Adam Freeland on Faking It
Grammy-nominated breakbeat DJ and producer Adam Freeland recently stepped down from the decks to focus on his band Freeland. This month he shifts focus back to the turntables with his first solo release since 2007’s Hate EP with How to Fake Your Own Life, returning to electronic form with his signature big room bass and analogue synths in this Étienne de Crécy collaboration. But despite his latest solo effort Freeland denies any break from the band: ‘I just wanted to do some more club-based stuff for my DJ sets. The band stuff is becoming increasingly psychedelic and droney.’
Do you prefer to play solo or live with the band?
‘I like both at different times for different reasons. When the band are all on form and we are on a festival stage or in the right environment it’s very powerful delivering. But as a DJ I love not being fixed to a track list and just being able to play new music and freestyle it. It’s not so easy to freestyle with four people.’
Tell us about How to Fake Your Own Life and the inspiration behind it…

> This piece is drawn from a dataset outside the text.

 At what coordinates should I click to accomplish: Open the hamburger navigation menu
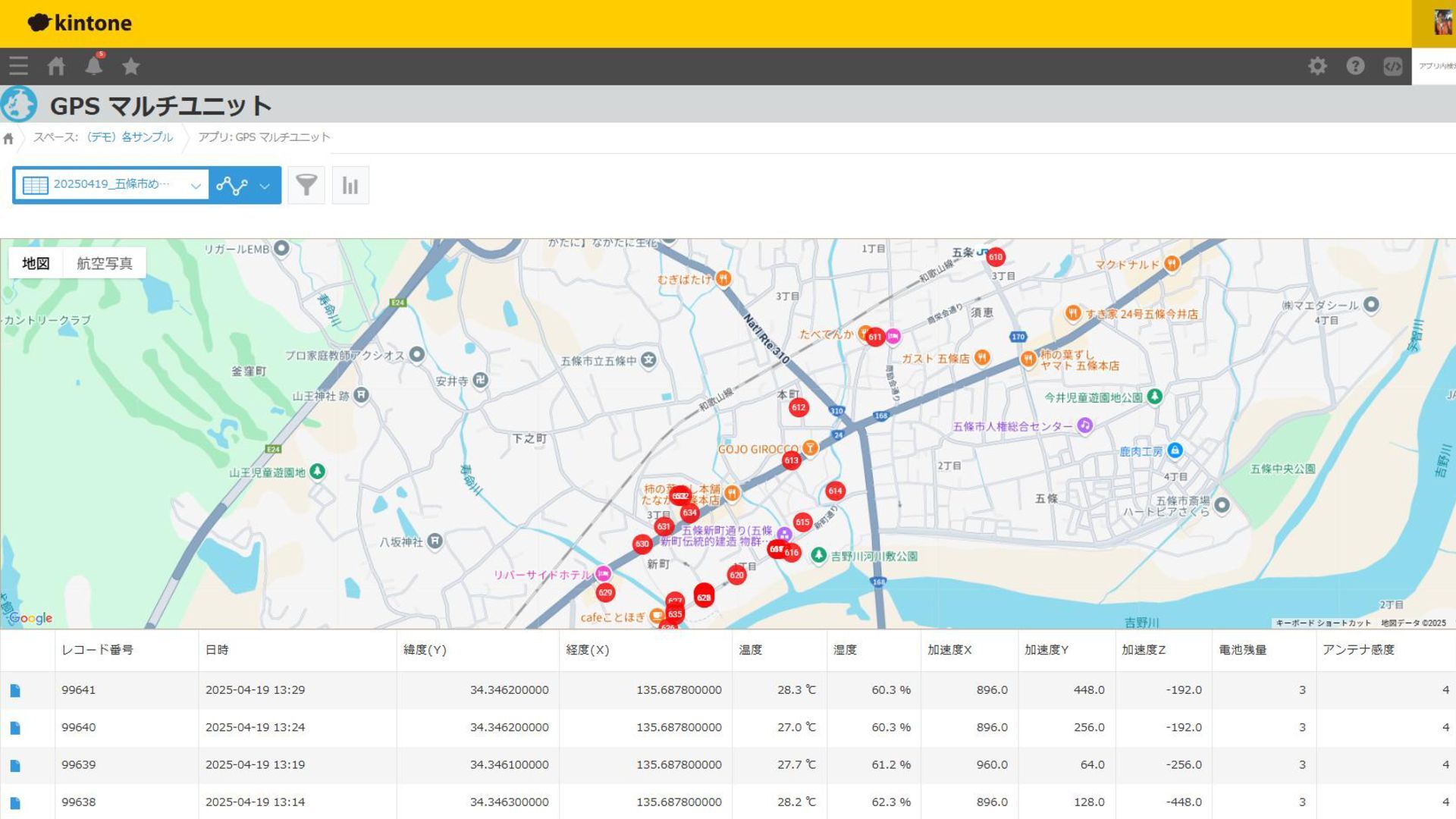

‘I really like the loose feeling DFA sound, but most doesn’t quite have the balls for the bigger crowds I play to. So it’s got that live drums feel but with heavy production for the dancefloor and a monster hooky riff reminiscent of early Daft Punk. In a super digital scene I’m trying to go the other way and get more organic with my sound while riding that line which works in a big soundsystem environment.’
Who inspires you creatively?
‘That’s no short answer but this week inspirers on my mind are: Stefan Sagmeister, Ernst Haeckel, David Lynch, Rumi, the Dewaele Brothers, Nick Cave, David Sylvian, Eno, Walter Gibbons, Jonny Greenwood, Siriusmo. Generally artists that come as stuff from a leftfield, psychedelic angle or have a core truth or message underlying their work, and also artists that understand subtlety and dynamics.’
What do you love most about London?
‘I love the multiculture mash-up, the abundance of good music, the edge, art, food, buzz and parks.’
What would your ideal night out in London involve?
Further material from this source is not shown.